Trump's Trade War Rests Heavily on the Sunk Cost Fallacy

The trade war of the past year, and the rumblings of it on the campaign trail in 2016, are in support of a singular message from the President: “Make America Great Again!” By imposing tariffs on friend and foe alike, the idea is to force manufacturing jobs from other countries back to the United States. This scheme will supposedly bring back the halcyon days.

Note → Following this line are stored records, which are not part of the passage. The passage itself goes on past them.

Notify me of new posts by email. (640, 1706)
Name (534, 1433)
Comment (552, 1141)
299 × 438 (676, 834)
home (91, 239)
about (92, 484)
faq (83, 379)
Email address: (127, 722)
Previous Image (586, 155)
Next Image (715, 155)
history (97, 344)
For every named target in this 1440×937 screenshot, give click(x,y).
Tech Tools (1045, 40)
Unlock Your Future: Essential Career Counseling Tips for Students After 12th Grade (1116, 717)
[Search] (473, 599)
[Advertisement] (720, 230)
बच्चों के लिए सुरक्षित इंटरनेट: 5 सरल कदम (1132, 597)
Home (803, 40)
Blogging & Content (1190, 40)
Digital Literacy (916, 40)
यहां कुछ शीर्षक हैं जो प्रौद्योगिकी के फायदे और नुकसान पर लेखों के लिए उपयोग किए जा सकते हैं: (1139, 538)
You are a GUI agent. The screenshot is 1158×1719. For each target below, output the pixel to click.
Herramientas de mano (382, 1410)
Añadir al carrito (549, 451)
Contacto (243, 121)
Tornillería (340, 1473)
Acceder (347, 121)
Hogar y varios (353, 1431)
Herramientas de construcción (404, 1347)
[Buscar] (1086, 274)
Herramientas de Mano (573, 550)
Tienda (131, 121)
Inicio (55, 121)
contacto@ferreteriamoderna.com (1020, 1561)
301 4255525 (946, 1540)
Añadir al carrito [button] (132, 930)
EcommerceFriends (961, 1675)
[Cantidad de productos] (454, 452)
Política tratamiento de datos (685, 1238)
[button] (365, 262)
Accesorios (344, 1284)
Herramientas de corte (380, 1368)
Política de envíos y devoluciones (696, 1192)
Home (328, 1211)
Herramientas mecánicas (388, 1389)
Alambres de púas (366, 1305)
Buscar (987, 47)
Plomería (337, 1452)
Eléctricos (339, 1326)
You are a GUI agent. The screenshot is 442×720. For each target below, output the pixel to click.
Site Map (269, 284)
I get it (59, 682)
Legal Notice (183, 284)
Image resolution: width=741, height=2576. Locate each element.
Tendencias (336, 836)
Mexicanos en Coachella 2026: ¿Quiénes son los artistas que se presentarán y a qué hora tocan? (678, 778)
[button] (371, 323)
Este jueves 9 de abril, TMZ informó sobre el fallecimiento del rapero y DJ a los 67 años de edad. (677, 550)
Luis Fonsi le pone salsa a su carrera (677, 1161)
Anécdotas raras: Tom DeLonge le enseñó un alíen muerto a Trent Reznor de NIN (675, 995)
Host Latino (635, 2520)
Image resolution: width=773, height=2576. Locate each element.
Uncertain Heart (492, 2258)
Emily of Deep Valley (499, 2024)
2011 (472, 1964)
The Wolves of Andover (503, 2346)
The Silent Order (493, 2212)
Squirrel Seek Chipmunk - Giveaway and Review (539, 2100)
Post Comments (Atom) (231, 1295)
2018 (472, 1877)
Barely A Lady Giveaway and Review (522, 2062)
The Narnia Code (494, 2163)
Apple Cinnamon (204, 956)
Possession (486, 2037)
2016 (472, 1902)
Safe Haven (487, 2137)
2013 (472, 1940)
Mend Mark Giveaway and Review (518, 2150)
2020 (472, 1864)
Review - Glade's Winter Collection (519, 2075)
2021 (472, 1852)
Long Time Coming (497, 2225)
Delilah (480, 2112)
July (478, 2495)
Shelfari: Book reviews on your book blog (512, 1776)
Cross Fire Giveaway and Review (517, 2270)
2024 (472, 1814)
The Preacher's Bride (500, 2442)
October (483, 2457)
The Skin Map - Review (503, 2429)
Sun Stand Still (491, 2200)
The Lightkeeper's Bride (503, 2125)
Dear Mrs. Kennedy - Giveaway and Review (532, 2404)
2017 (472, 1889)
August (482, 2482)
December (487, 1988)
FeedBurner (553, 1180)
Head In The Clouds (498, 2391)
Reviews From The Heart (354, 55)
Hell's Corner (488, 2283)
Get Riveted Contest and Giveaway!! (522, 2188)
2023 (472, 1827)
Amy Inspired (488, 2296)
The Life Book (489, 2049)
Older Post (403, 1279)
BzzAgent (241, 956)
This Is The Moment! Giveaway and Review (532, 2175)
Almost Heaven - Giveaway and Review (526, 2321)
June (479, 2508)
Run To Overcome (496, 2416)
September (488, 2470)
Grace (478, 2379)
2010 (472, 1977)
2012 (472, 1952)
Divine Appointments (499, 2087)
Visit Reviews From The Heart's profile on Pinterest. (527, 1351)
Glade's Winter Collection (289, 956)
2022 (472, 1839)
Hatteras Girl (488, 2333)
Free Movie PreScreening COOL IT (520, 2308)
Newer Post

However, this argument rests on a logical fallacy: the sunk cost fallacy. The sunk cost fallacy is when one considers unrecoverable costs in their decision making. For example, someone goes to the movies and pays $10 for a ticket. The movie is terrible and they are trying to decide whether to stay or leave. Some will say “well, I paid the $10 so I might as well stay.” But that is fallacious reasoning. The choice being faced is whether to stay or go, not whether to pay $10 and stay or go. The $10 is already gone. The person will not get that money back; it’s property of someone else now.

The situation is similar with trade. Even if we take the short-run findings of Autor, Dorn, and Hanson at face value, even if we take the assumptions of Trump et al, that trade has made America weak, it does not logically follow that tariffs are a preferable option or that bringing back those jobs is desirable. The situation has changed. The effects of international trade are sunk costs; they do not factor into future decision making. The question is not whether or not tariffs can bring jobs back or return us to some virtuous past. The question is whether or not, given current conditions and margins along which people adjust, are tariffs the best trade-off?

Economic activity is dynamic. It evolves, just like any ecosystem. It is shaped by the people within it as much as it shapes their behavior. Just as returning Earth to a super-hot primordial period (or an ice age) in order to achieve some goal may benefit certain elements but destroy most others, so would tariffs mess with the economic ecosystem.

Merely closing off trade is not the answer, even if we are to (erroneously) assume trade is harmful. People have adjusted around it, and the cure may very well be worse than the disease.